ICIJ
Include self-signed certificates in Docker image
Hi, I am running DS 20.0.5 as Docker image on CoreOS with Podman. I'd like to connect it to Keycloak but my Keycloak instance uses self-signed certificates so DS refuses to connect. Is there any way apart from compiling my own Docker images that I can include self-signed certificates?
I've noticed there is a bash script that runs through a certificates directory but when I mount this directory with my self-signed certificate nothing happens, or at least the certificate does not appear in the keystore.
Thank you in advance!
Hi @fl02, we are going to have a look to see if we can troubleshoot this on the OAuth2 filter :)
Hi @pirhoo thanks for looking into it!
If it helps, the error message is:
[Worker: RequestDispatcher: Thread-15] ERROR Fluent - Unexpected error: javax.net.ssl.SSLHandshakeException: PKIX path building failed: sun.security.provider.certpath.SunCertPathBuilderException: unable to find valid certification path to requested target
The file I mentioned above is called __cacert_entrypoint.sh and sits in /.
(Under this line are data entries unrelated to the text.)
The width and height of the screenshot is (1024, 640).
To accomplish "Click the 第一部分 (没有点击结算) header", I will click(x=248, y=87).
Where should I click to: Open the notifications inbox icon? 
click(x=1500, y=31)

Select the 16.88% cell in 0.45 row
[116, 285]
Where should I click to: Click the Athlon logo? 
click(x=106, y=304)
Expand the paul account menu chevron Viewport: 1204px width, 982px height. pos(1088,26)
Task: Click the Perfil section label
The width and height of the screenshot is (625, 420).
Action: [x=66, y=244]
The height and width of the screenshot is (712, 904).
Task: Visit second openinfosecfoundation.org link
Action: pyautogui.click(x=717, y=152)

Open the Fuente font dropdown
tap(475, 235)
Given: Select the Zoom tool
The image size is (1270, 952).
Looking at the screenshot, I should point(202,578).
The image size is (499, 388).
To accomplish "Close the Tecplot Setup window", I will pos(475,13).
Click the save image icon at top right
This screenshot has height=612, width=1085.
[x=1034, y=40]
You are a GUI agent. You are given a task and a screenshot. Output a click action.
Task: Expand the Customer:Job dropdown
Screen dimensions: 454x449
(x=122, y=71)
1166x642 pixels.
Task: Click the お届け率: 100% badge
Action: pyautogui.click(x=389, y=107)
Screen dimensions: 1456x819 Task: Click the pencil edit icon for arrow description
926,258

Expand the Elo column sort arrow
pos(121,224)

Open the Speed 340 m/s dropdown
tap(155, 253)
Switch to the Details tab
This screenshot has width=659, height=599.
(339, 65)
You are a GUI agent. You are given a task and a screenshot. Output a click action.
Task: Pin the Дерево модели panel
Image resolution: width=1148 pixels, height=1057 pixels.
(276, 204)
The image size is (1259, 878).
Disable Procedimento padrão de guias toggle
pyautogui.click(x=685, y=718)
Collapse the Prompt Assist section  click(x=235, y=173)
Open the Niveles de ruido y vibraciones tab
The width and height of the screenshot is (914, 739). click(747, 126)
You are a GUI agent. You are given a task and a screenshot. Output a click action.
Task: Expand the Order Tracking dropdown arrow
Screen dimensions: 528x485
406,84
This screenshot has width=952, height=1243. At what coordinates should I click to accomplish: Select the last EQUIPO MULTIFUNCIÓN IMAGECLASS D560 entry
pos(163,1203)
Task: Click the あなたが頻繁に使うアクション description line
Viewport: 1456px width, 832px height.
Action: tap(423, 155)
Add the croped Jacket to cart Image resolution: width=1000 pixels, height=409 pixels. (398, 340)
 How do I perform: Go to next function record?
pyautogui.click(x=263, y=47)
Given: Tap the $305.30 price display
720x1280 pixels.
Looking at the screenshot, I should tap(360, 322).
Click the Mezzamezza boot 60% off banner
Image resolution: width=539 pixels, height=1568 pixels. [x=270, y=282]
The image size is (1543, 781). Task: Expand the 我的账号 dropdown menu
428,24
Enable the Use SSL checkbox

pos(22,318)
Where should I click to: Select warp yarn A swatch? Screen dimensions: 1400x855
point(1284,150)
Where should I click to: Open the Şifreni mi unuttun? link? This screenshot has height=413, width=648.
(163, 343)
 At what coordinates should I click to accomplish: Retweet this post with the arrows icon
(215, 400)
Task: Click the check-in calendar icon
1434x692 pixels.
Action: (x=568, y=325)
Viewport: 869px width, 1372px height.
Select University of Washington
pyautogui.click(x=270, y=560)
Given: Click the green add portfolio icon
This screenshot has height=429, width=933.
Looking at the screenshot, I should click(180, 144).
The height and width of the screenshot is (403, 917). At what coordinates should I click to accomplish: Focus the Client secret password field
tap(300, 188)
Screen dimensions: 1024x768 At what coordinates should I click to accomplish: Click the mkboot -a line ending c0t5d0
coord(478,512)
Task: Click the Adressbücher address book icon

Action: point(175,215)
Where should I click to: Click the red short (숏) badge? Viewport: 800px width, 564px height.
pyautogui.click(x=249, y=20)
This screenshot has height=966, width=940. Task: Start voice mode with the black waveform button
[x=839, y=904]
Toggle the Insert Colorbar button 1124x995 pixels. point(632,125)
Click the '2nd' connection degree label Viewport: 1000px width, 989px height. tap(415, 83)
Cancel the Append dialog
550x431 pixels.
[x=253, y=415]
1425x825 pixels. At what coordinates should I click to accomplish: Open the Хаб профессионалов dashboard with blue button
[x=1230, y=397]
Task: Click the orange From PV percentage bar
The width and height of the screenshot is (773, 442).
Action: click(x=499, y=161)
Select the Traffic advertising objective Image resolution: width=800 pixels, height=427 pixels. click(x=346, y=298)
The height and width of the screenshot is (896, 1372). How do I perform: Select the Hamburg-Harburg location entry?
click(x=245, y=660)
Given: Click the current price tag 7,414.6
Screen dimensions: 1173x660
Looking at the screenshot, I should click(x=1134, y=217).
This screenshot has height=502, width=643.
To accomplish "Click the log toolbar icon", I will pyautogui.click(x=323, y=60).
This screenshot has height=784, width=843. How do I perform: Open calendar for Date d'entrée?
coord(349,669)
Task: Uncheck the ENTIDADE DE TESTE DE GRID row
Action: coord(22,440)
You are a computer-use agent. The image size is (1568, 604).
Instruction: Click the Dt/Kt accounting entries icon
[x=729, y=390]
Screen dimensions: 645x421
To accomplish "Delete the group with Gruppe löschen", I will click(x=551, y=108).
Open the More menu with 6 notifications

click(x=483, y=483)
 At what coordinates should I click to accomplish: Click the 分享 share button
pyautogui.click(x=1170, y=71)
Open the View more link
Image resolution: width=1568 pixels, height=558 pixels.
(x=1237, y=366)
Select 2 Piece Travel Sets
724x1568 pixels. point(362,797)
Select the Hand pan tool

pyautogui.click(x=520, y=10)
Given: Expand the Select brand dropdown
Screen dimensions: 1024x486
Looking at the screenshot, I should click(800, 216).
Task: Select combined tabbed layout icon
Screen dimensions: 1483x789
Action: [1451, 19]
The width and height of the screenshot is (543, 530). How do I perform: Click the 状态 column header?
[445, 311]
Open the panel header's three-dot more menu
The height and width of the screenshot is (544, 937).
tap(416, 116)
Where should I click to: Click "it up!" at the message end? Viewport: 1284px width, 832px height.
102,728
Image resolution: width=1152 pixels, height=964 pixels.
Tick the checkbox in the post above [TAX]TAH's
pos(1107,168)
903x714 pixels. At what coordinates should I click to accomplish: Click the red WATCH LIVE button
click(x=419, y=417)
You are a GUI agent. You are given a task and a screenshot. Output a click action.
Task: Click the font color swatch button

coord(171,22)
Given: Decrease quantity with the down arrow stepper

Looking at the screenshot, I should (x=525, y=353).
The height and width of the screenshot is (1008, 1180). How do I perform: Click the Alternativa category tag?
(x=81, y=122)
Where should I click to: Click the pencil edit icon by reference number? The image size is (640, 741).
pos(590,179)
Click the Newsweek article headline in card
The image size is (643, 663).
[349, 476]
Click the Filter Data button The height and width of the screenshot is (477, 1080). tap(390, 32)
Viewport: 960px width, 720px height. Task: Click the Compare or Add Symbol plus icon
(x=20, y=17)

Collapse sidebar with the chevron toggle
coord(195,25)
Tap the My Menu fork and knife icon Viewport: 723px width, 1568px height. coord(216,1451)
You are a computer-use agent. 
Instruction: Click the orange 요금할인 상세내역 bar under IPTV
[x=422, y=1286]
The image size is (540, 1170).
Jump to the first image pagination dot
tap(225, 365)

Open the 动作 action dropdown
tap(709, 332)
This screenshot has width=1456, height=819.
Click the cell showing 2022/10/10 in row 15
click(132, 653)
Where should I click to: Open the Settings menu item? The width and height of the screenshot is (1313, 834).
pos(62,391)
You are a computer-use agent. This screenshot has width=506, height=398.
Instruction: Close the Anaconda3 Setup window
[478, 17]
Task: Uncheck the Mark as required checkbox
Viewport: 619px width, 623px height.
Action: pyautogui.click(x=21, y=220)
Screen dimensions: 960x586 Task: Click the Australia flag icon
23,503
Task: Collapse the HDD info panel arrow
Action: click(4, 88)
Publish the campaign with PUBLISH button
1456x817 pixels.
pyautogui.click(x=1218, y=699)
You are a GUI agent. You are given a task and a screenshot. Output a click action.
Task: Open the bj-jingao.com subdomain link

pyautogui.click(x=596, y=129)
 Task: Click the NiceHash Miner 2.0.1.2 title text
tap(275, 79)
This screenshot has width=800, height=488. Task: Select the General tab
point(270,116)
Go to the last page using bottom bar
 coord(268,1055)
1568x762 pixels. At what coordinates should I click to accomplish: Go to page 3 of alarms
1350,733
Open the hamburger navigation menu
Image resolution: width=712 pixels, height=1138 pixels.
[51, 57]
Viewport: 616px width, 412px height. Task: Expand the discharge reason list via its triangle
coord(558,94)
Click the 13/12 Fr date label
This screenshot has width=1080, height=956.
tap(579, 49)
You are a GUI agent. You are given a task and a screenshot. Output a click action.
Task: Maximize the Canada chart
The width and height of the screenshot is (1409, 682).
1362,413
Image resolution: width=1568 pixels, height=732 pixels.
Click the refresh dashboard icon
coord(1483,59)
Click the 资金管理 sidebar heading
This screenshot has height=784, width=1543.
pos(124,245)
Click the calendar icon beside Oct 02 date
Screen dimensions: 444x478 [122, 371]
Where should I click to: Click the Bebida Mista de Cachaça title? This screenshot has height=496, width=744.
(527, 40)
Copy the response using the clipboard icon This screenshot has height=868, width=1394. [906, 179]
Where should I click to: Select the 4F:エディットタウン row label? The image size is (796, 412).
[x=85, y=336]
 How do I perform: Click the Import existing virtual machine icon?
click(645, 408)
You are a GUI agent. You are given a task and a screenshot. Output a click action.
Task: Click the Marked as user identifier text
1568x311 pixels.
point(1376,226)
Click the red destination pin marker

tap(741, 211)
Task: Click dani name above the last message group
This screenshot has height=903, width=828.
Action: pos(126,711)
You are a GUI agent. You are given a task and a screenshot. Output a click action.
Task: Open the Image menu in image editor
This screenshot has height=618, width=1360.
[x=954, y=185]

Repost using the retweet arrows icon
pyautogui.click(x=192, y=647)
I am a little embarrassed that I only now think of that but the easiest way to solve this is to use your Docker image and add another layer with the custom CA, like so:
FROM icij/datashare:20.1.5
USER root
COPY mycustomca.crt /usr/local/share/ca-certificates/mycustomca.crt
RUN apt-get update && apt-get install -y ca-certificates && rm -rf /var/lib/apt/lists/*
& update-ca-certificates
&& keytool -importcert -noprompt -cacerts
-alias mycustomca
-file /usr/local/share/ca-certificates/mycustomca.crt
-storepass changeitUSER datashare
Problem solved. Only minor inconvenience is that I need to build a new image every time the source images changes.